No fue por falta de poder, sino por carencia de dotes de gobierno, por lo que las democracias liberales fracasaron. No consiguieron restablecer el orden en la enorme extensión del mundo que, fuera de la Rusia revolucionaria, se hallaba aún bajo su influencia, dócil a sus directrices, sujeta a sus decisiones, trabajando en pro de idéntica economía, dentro de la misma  comunidad internacional y pensando de modo similar. […]

Al poner su veto a la reconciliación con Alemania, la opinión pública hizo imposible un arreglo completo.
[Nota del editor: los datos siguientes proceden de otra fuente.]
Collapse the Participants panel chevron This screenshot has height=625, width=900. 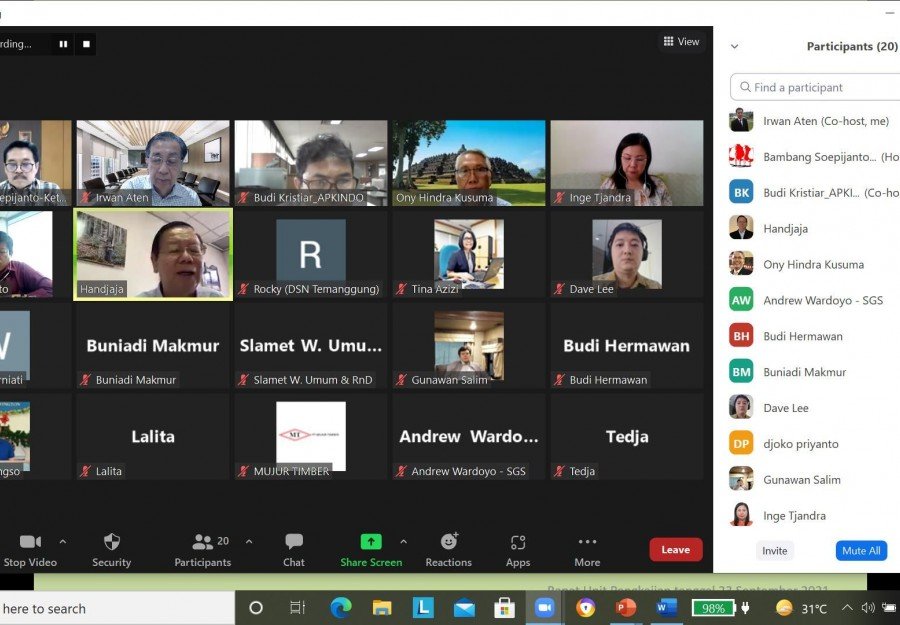coord(734,46)
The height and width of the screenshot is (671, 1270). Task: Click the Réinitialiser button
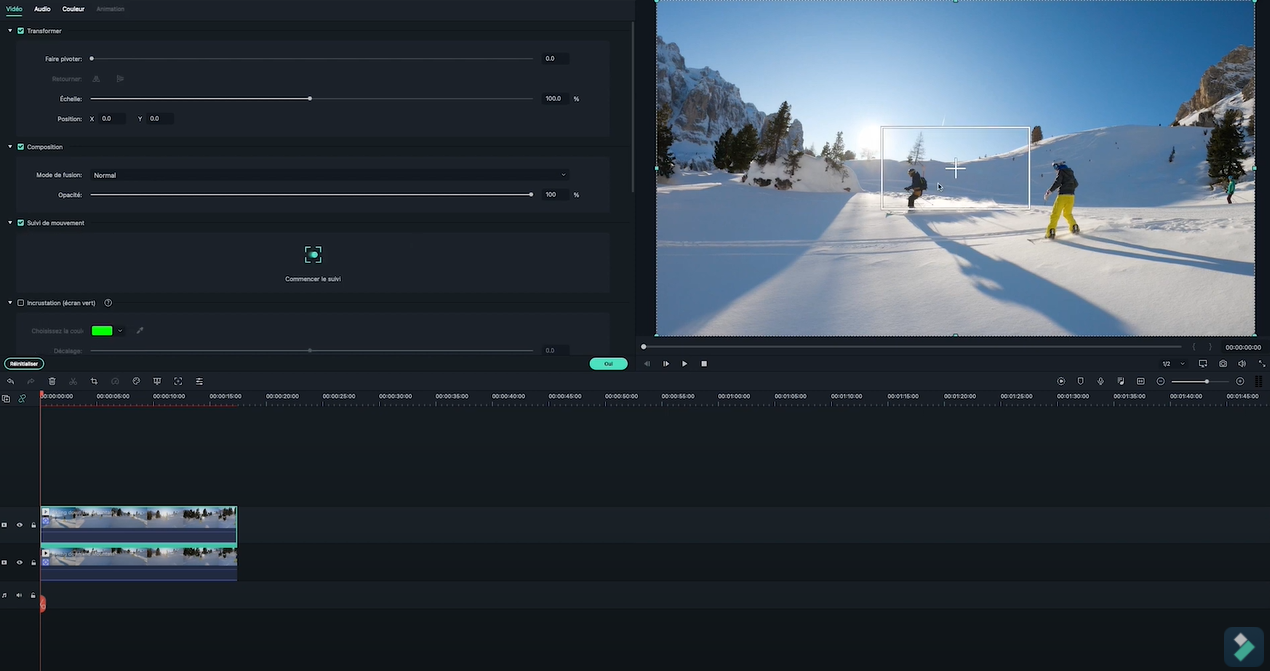click(22, 364)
Y así, cuando una nueva generación de alemanes hubo surgido, éstos se rebelaron. Pero las democracias occidentales, que antes se habían mostrado belicistas al extremo de no querer concertar la paz con la desarmada República, se habían vuelto ahora demasiado pacíficas para correr los riesgos que hubieran impedido la guerra que Hitler anunciaba. Y tras haber desdeñado dichos riesgos, tampoco quisieron prepararse para la guerra. Las democracias europeas escogieron la doble negativa del apaciguamiento desarmado, mientras la democracia americana se inclinaba hacia el aislacionismo, también desarmado. […]

En los gabinetes gubernamentales, donde se percibe con claridad la vehemencia y la pasión de los sentimientos públicos, los estadistas no se sienten seguros. Sus vidas políticas se hallan sometidas a dura prueba, y su situación reclama de ellos una continua adulación de la inquieta masa de votantes que los eligió, lo cual les priva de independencia. Los políticos demócratas rara vez pueden permitirse el lujo de explicar la verdad a los pueblos.

[…] Los políticos demócratas triunfadores son, en realidad, hombres intimidados e inseguros. Progresan por el camino de la política aplacando, sobornando, seduciendo, embaucando, arreglándoselas para manipular a su antojo a los elementos más pedigüeños y amenazadores del electorado. Para ellos la consideración decisiva no estriba en si la propuesta hecha pública es buena, sino en si resulta popular; no en si logrará efectos perdurables, sino en si la masa de votantes la hallará inmediatamente de su agrado. Los políticos racionalizan dicha servidumbre afirmando que en una democracia los hombres públicos son servidores de la masa.

La debilitación del poder gubernativo es la enfermedad de los estados democráticos. Conforme dicha dolencia se agrava, los poderes ejecutivos se hacen altamente susceptibles de intrusión y usurpación por parte de las asambleas elegidas; se sienten presionados y obstaculizados por la constante pugna de los partidos, por los agentes de intereses organizados y por los portavoces de sectarios e ideólogos. […]

Con frecuencia se acepta, aunque sin garantía alguna, que las opiniones del pueblo, es decir, de la masa electoral, deben ser consideradas como expresión de los intereses del «pueblo» como comunidad histórica. El problema crucial de la democracia moderna tiene su raíz en el hecho de que dicha suposición es falsa.

LIPPMANN, W.: La crisis de la democracia occidental. Hacia una nueva democracia, I.E.E., Barcelona, 1956, pp. 32-43. (Tomado de: ARMESTO SÁNCHEZ, J.: Crónica. Textos y documentos de historia contemporánea, Ed. Vicens Vives, Barcelona, 1987, pp. 271-272.